According to the Dictionary of National Biography, his grandfather also had some tremendous character flaws--he could even be compared to Richard-but-for-Wales-Rich(!):

It is difficult to trace in Southampton's career any motive beyond that of self-aggrandisement. Trained in the Machiavellian school of Cromwell, he was without the definite aims and resolute will that to some extent redeemed his master's lack of principle. He won and retained Henry VIII's favour by his readiness in lending his abilities to the king's most nefarious designs, thereby inspiring an almost universal distrust. The theological conservatism with which he has always been credited was tempered by a strict regard to his own interests. Under Cromwell he was an enemy to bishops and a patron of reformers like Richard Taverner and Robert Talbot; he was thanked by another protestant for bringing him 'out of the blind darkness of our old religion into the light of learning,' and thought the 'Bishops' Book' of 1537 too reactionary. It was not until Cromwell had fallen and Henry had adopted a more conservative policy that Wriothesley returned to Catholicism. Even then he sacrificed nothing in its cause, and few profited more extensively by the spoliation of the monasteries. He racked Anne Askew, it is true, but he also assisted to ruin the Howards, who alone might have stayed the Reformation after Henry's death. As lord chancellor he made no mark except by his severity towards the victims of Henry VIII, and his legal training seems to have consisted solely in his admission to Gray's Inn. Leland, however, wrote a eulogy of him, and he is credited with at least two irreproachable sentiments, namely, that he who sold justice sold the king; and that while force awed, justice governed the world.

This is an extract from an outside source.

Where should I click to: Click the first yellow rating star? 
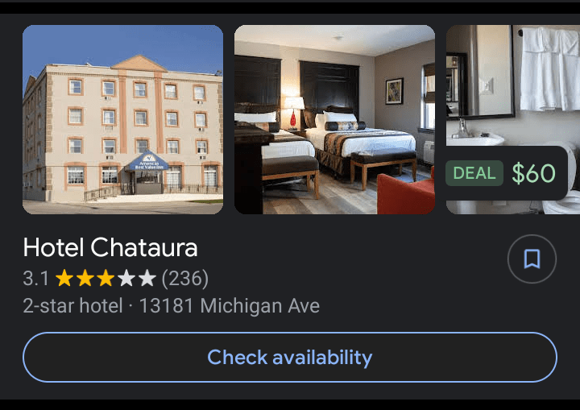pos(64,278)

Thomas's son, Henry's father, also named Henry, 2nd Earl Southampton , also spent some time in the Tower, because he was implicated in Thomas Howard, the Duke of Norfolk's plan to marry Mary, Queen of Scots and because of his Catholic sympathies (he was accused of harboring St. Edmund Campion, for example). He had married the daughter of Anthony Browne, lst Viscount Montagu, a prominent Catholic noble and Henry's daughter married Thomas Arundell, lst Baron Arundell of Wardour, another Catholic magnate noble.

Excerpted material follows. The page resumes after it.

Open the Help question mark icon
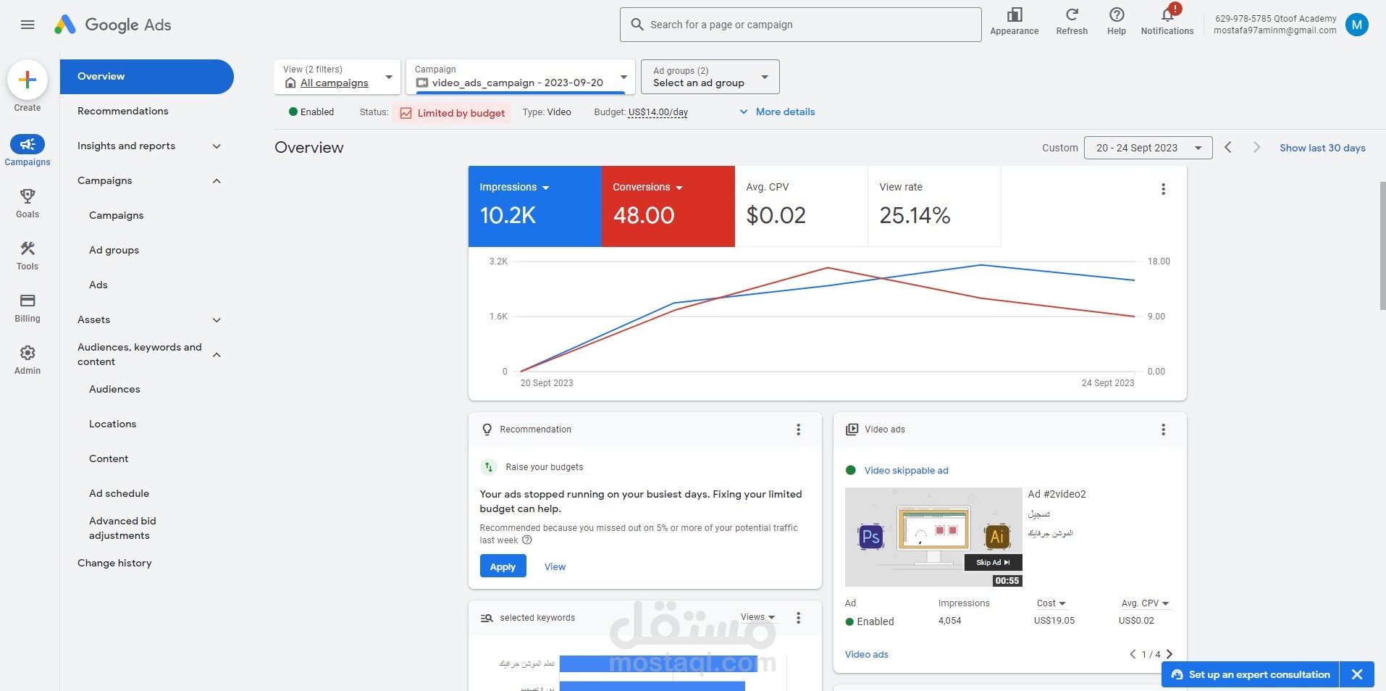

Today's birthday boy was a great patron of William Shakespeare:

But the chief of Southampton's poetic clients was Shakespeare. In April 1593 Shakespeare dedicated to Southampton his poem 'Venus and Adonis;' there Shakespeare's language merely suggests the ordinary relations subsisting between a Mæcenas and a poetic aspirant to his favourable notice. In May 1594 Shakespeare again greeted Southampton as his patron, dedicating to him his second narrative poem 'Lucrece.' In his second dedicatory epistle to the earl Shakespeare used the language of devoted friendship; although such language was common at the time in communication between patrons and poets, Shakespeare's employment of it is emphatic enough to suggest that his intimacy with Southampton had become very close since he dedicated 'Venus and Adonis' to him in more formal language a year before.

Kristen Deiter analyses the symbolism of the portrait above in her book/dissertation, The Tower of London in English Renaissance Drama, contending that Wriothesley's clothing, his bare hand in the sling, the cat and the book on the windowsill, and the print of the Tower in the upper right all have meaning. The portrait was painted after Elizabeth I was dead and the Earl was out of prison and at James I's Court.

2 comments:

  1. Speaking of Shakespeare, have you seen the trailer for "ANONYMOUS"?
    Looks interesting, it raises the old idea that the Earl of Oxford Edward De Vere wrote all of Shakespeare's works. Good cast.